- _Set problem_:
What does the passage on sex roles and the psyche say was the basis of early society?

- _Selected extract_:
▼▼▼
You identify the ego as male. The
unconscious therefore seems to be female, and the feminine characteristics are
usually given as passive, intuitive, nurturing, creative, uninventive,
concerned with preserving the status quo, disliking change. At the same time, you consider the intuitive
elements rather frightening, as if they can explode to disrupt known patterns –
in unknown ways.
Males who are
creatively gifted find themselves in some dilemma, for their rich, sensed
creativity comes into direct conflict with their ideas of virility. Women who possess characteristics that are
thought to be masculine have the same problem on the other side.
In your terms
the psyche is a repository of characteristics that operate in union, composed
of female and male elements. The human
psyche contains such patterns that can be put together in multitudinous
ways. You have categorized human
abilities so that it seems that you are men or women, or women and men
primarily, and persons secondarily. Your
personhood exists first, however. Your
individuality gives meaning to your sex, and not the other way around.
In direct
opposition to current theories about the past, there was far less sexual
specialization, say, in the time of the cavemen than now.
The family was a
cooperative unit. The basis of early
society was cooperation, not competition. Families grouped together. There were children of various ages in such a
band all the time. When women were near
birth, they performed those chores that could be done in the cave dwellings, or
nearby, and also watched other young children; while the women who were not
pregnant were off with the males, hunting and gathering food.
If a mother
died, the father took over her responsibilities, the qualities of love and
affection being quite as alive in him as in the female. After a woman bore, she nursed the child,
taking it with her on food-gathering excursions, or sometimes letting other
women in the group nurse the child.
Often after childbirth, women immediately joined the hunting
expeditions, and the fathers made clothing from animals’ hides at home. This allowed the male to rest after prolonged
hunting activity, and meant that no adult member of a family became
over-exhausted. The work, then, was
interchangeable.
Children began
food gathering and hunting as soon as they were able to – females as well as
males – led by the older children, going further away as they progressed in
strength. Qualities of inventiveness,
curiosity, ingenuity, could not be delegated to one sex alone. The species could not have survived such a
division.
▲▲▲
- _Data section_:
▼▼▼
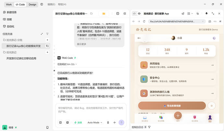Click the pin icon in preview toolbar
224x131 pixels.
(x=206, y=13)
▲▲▲
- _Output for this task_:
Cooperation, not competition.